Hilang Privacy Gegara Alat Sadap

17
317
Ilustrasi

BarisanBerita.com,- Diam-diam alat sadap marak diperjualbelikan di masyarakat. Ketakutan akan disalahgunakan pun muncul lantaran tak ada regulasi yang jelas.

Dengan kisaran harga Rp 5 jutaan, alat sadap untuk melacak frekwensi telepon seluler kini bisa di genggaman anda.

Akibat harga murah sehingga mudah dijangkau, maka ruang privacy publik pun bakal terkoyak. Masalah keamanan negara pun bisa jadi taruhan.

Keberadaan alat sadap atau spyware dan alat pemantauan atau survailance yang digunakan berbagai instansi di Indonesia menimbulkan polemik karena minim pengawasan. Amnesty Internasional mendesak DPR dan pemerintah membuat peraturan ketat terhadap spyware yang sangat invasif dan dipakai untuk melanggar hak asasi manusia.

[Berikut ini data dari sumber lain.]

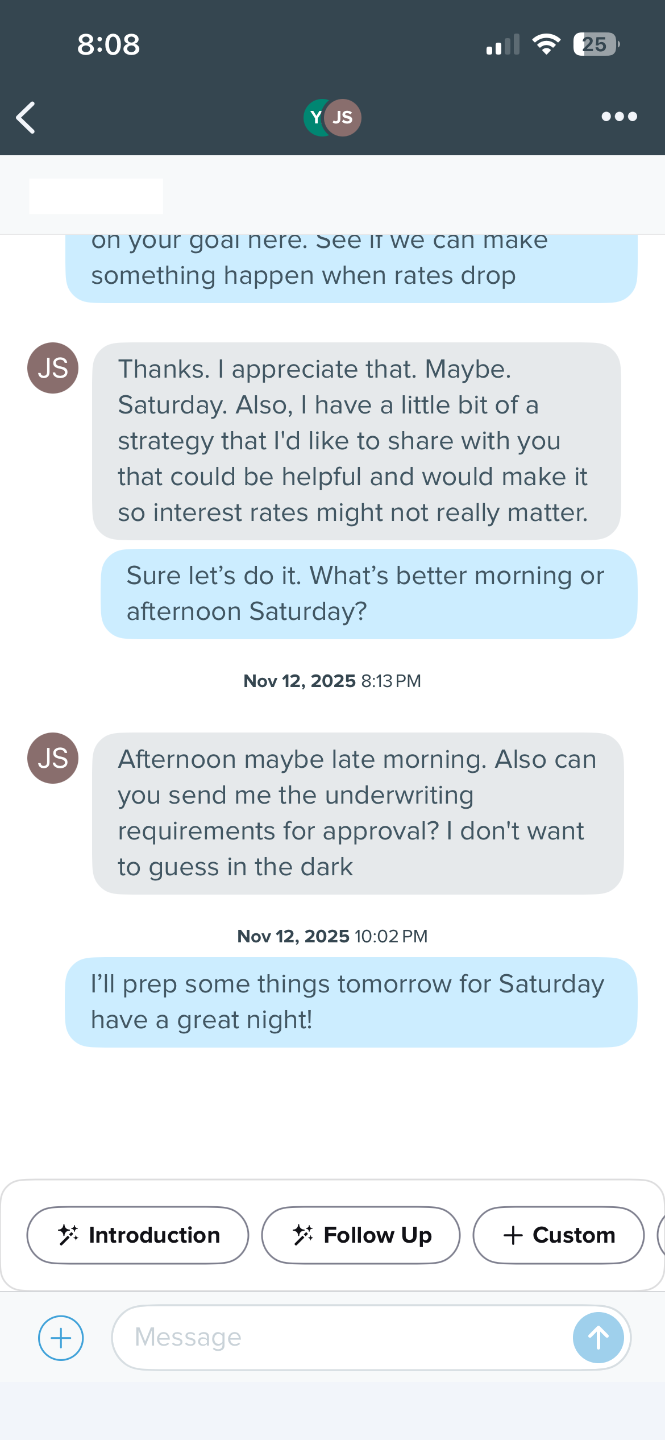Tap the back arrow icon
665x1440 pixels.
coord(27,118)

Salah satu produsen spyware yang digunakan di Indonesia, Polus Tech, pun mengakui adanya potensi penyalahgunaan alat bernama IMSI Catcher itu. Kepada Tempo, CEO Polus Tech, Niv Karmi, mengaku telah berupaya agar alat mereka tak disalahgunakan. Dalam laporan Majalah Tempo, Karmi menyatakan IMSI Catcher bisa digunakan untuk berbagai hal. Diantaranya, untuk mengevakuasi korban bencana alam. Namun, dia tak membantah jika alat tersebut juga digunakan aparat penegak hukum untuk melakukan survailance atau pemantauan terhadap para pelaku kriminal.

“Misalnya ketika hendak menangkap seseorang dan petugas ingin mengetahui keberadannya. IMSI Cathcer membantu mereka menangkap seseorang. Tapi tidak menyusup ke telepon seluler,” ujarnya.

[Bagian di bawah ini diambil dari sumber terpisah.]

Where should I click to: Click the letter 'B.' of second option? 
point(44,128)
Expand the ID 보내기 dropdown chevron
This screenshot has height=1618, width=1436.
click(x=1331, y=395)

Karmi pun mengakui pihaknya tak bisa memastikan jika alat sadap buatan perusahaannya itu tidak disalahgunakan. Dia juga mengakui mereka kesulitan untuk mengawasi penggunaan IMSI Catcher setelah alat itu berada di pihak pembeli. “Harus diakui memang sulit memantau penggunaannya,” ujar Karmi.

Sebelumnya, Investigasi Majalah Tempo bersama Amnesty International, Haaretz, Inside Story, Kelompok riset WAV dan Woz menemukan alat sadap dan pemantauan asal Israel masuk ke Indonesia secara invasif sepanjang periode 2017-2023. Direktur Eksekutif Amnesty Internasional Indonesia, Usman Hamid, menilai penggunaan spyware tanpa adanya mekanisme kontrol membuat ruang privat warga negara semakin sempit. Karena itu, Usman mendesak agar pemerintah dan DPR mengeluarkan aturan yang ketat.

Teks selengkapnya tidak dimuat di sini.